# WHAT TO PRODUCE
Please output the section of the listing below that opens with the line containing "Image resolution: width=1170" and closes with the line containing "You are a computer-use agent. The", exactly and with nothing else.

# EXERCISE MATERIAL
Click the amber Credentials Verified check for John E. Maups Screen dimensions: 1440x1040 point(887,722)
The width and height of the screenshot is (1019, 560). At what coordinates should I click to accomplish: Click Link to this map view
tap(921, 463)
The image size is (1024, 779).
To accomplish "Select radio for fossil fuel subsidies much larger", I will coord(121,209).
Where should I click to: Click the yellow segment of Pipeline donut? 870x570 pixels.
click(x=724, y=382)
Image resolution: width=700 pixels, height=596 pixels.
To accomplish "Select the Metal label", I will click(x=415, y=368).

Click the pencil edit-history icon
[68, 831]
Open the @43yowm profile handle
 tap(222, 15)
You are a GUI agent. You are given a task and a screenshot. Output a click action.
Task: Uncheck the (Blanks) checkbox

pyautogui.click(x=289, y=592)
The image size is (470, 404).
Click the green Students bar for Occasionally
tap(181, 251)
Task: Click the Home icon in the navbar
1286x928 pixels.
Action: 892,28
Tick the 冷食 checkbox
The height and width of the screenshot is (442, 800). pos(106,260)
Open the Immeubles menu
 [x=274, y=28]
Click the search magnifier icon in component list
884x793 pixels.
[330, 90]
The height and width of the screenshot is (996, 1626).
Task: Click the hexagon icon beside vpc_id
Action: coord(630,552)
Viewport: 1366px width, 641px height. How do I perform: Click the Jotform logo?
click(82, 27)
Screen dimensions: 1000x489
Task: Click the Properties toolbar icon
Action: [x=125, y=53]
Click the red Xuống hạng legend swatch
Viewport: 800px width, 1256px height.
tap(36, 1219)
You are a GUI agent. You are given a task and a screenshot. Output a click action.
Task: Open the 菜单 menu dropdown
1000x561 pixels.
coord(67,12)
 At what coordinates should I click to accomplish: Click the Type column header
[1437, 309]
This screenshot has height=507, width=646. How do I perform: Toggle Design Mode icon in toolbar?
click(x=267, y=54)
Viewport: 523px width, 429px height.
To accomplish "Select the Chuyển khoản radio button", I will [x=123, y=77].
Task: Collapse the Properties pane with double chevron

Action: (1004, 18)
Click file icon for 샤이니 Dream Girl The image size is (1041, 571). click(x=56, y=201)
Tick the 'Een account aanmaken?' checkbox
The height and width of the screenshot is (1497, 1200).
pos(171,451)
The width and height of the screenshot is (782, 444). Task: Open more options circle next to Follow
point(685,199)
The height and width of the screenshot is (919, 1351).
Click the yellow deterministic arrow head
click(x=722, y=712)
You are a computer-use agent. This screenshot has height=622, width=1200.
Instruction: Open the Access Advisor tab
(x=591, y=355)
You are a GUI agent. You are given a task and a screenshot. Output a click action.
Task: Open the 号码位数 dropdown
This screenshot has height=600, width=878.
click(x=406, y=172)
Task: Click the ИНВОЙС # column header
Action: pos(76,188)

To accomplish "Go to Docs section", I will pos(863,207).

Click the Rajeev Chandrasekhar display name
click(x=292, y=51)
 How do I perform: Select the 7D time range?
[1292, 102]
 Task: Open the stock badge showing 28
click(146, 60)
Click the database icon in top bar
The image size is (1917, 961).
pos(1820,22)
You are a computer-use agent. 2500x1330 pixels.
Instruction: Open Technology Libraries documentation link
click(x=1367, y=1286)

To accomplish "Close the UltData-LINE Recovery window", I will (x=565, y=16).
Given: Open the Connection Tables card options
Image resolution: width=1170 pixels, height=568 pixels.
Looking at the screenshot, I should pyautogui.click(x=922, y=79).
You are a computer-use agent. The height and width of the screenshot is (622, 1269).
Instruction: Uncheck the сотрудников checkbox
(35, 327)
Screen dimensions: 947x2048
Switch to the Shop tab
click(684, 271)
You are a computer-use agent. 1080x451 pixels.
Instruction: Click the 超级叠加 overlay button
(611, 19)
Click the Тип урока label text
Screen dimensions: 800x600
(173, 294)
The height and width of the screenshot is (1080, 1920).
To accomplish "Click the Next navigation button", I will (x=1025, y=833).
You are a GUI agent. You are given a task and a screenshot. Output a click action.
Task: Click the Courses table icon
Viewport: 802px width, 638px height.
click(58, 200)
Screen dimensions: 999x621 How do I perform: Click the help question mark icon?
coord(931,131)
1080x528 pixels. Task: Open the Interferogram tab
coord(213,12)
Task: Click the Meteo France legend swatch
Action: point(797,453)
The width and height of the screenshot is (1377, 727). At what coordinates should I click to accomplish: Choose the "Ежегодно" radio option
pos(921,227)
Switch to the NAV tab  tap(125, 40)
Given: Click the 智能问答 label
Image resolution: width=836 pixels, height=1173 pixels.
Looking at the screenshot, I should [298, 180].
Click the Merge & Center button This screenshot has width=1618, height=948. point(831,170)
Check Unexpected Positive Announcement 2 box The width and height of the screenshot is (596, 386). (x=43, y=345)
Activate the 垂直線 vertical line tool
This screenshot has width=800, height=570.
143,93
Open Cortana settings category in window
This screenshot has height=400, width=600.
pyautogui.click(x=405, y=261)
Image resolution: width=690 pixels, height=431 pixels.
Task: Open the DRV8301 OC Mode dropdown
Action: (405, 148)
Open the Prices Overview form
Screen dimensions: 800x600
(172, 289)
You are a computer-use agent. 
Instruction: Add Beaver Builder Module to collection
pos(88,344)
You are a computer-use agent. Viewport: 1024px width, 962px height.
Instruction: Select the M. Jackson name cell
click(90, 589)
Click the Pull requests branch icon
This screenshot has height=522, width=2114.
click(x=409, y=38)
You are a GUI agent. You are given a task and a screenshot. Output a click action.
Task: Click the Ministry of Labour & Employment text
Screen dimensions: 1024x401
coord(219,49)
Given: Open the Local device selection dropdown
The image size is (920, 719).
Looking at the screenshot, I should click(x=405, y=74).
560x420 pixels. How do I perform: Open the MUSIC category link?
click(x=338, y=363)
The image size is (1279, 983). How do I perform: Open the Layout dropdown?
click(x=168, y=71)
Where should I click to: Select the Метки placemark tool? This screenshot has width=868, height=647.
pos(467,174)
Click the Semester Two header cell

# ANSWER BOX
Image resolution: width=1170 pixels, height=568 pixels.
Looking at the screenshot, I should pyautogui.click(x=922, y=79).
You are a computer-use agent. The height and width of the screenshot is (622, 1269).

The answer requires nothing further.